#### Directions:
Could you repeat every record exactly as it appears?

#### Data to process:
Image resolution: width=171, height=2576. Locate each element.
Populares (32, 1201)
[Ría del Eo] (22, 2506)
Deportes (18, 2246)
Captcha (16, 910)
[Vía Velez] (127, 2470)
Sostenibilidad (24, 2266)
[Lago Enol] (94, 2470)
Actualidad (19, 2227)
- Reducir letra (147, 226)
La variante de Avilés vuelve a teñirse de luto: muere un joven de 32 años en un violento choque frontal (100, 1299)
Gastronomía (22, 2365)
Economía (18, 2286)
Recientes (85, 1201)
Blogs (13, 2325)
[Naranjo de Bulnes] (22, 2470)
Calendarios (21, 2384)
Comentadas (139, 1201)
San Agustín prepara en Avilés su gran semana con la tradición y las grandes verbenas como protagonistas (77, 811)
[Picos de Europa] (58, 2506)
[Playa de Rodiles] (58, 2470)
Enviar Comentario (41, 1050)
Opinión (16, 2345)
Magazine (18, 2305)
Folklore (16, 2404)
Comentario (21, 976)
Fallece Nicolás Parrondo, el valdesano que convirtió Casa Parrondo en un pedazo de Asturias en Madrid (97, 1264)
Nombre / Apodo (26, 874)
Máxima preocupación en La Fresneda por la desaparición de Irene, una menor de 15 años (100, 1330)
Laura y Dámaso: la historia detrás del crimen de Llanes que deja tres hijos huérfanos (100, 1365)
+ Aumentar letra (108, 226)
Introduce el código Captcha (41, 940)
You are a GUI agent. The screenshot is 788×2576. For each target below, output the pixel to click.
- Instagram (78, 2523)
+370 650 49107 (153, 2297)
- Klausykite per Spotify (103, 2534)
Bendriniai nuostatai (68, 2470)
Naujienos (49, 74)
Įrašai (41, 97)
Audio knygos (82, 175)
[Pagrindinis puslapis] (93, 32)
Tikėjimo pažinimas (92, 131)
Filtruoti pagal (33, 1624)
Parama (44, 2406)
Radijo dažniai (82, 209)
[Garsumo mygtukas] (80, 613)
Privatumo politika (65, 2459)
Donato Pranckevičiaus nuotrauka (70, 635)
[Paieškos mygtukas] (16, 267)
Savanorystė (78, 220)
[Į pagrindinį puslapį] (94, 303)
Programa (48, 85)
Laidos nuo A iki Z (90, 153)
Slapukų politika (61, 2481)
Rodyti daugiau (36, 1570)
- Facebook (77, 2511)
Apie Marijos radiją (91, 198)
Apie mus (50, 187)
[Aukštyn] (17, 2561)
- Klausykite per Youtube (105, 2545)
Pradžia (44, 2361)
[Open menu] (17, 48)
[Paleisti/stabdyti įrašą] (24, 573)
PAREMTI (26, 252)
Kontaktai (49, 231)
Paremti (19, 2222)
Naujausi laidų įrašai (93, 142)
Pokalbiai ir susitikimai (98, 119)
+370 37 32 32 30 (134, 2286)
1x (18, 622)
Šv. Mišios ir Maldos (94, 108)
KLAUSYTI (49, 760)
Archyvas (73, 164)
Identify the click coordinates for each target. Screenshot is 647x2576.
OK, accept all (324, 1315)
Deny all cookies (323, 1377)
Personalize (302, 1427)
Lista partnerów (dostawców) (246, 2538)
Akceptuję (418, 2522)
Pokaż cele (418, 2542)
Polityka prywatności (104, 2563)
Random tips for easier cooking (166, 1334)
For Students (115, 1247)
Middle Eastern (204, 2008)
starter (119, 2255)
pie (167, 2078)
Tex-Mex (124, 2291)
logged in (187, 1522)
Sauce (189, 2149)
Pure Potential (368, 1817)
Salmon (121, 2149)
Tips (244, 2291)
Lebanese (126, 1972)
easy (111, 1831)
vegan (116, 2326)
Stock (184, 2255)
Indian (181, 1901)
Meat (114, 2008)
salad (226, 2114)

#### Result below:
Image resolution: width=171, height=2576. Locate each element.
Populares (32, 1201)
[Ría del Eo] (22, 2506)
Deportes (18, 2246)
Captcha (16, 910)
[Vía Velez] (127, 2470)
Sostenibilidad (24, 2266)
[Lago Enol] (94, 2470)
Actualidad (19, 2227)
- Reducir letra (147, 226)
La variante de Avilés vuelve a teñirse de luto: muere un joven de 32 años en un violento choque frontal (100, 1299)
Gastronomía (22, 2365)
Economía (18, 2286)
Recientes (85, 1201)
Blogs (13, 2325)
[Naranjo de Bulnes] (22, 2470)
Calendarios (21, 2384)
Comentadas (139, 1201)
San Agustín prepara en Avilés su gran semana con la tradición y las grandes verbenas como protagonistas (77, 811)
[Picos de Europa] (58, 2506)
[Playa de Rodiles] (58, 2470)
Enviar Comentario (41, 1050)
Opinión (16, 2345)
Magazine (18, 2305)
Folklore (16, 2404)
Comentario (21, 976)
Fallece Nicolás Parrondo, el valdesano que convirtió Casa Parrondo en un pedazo de Asturias en Madrid (97, 1264)
Nombre / Apodo (26, 874)
Máxima preocupación en La Fresneda por la desaparición de Irene, una menor de 15 años (100, 1330)
Laura y Dámaso: la historia detrás del crimen de Llanes que deja tres hijos huérfanos (100, 1365)
+ Aumentar letra (108, 226)
Introduce el código Captcha (41, 940)
You are a GUI agent. The screenshot is 788×2576. For each target below, output the pixel to click.
- Instagram (78, 2523)
+370 650 49107 (153, 2297)
- Klausykite per Spotify (103, 2534)
Bendriniai nuostatai (68, 2470)
Naujienos (49, 74)
Įrašai (41, 97)
Audio knygos (82, 175)
[Pagrindinis puslapis] (93, 32)
Tikėjimo pažinimas (92, 131)
Filtruoti pagal (33, 1624)
Parama (44, 2406)
Radijo dažniai (82, 209)
[Garsumo mygtukas] (80, 613)
Privatumo politika (65, 2459)
Donato Pranckevičiaus nuotrauka (70, 635)
[Paieškos mygtukas] (16, 267)
Savanorystė (78, 220)
[Į pagrindinį puslapį] (94, 303)
Programa (48, 85)
Laidos nuo A iki Z (90, 153)
Slapukų politika (61, 2481)
Rodyti daugiau (36, 1570)
- Facebook (77, 2511)
Apie Marijos radiją (91, 198)
Apie mus (50, 187)
[Aukštyn] (17, 2561)
- Klausykite per Youtube (105, 2545)
Pradžia (44, 2361)
[Open menu] (17, 48)
[Paleisti/stabdyti įrašą] (24, 573)
PAREMTI (26, 252)
Kontaktai (49, 231)
Paremti (19, 2222)
Naujausi laidų įrašai (93, 142)
Pokalbiai ir susitikimai (98, 119)
+370 37 32 32 30 (134, 2286)
1x (18, 622)
Šv. Mišios ir Maldos (94, 108)
KLAUSYTI (49, 760)
Archyvas (73, 164)
Identify the click coordinates for each target. Screenshot is 647x2576.
OK, accept all (324, 1315)
Deny all cookies (323, 1377)
Personalize (302, 1427)
Lista partnerów (dostawców) (246, 2538)
Akceptuję (418, 2522)
Pokaż cele (418, 2542)
Polityka prywatności (104, 2563)
Random tips for easier cooking (166, 1334)
For Students (115, 1247)
Middle Eastern (204, 2008)
starter (119, 2255)
pie (167, 2078)
Tex-Mex (124, 2291)
logged in (187, 1522)
Sauce (189, 2149)
Pure Potential (368, 1817)
Salmon (121, 2149)
Tips (244, 2291)
Lebanese (126, 1972)
easy (111, 1831)
vegan (116, 2326)
Stock (184, 2255)
Indian (181, 1901)
Meat (114, 2008)
salad (226, 2114)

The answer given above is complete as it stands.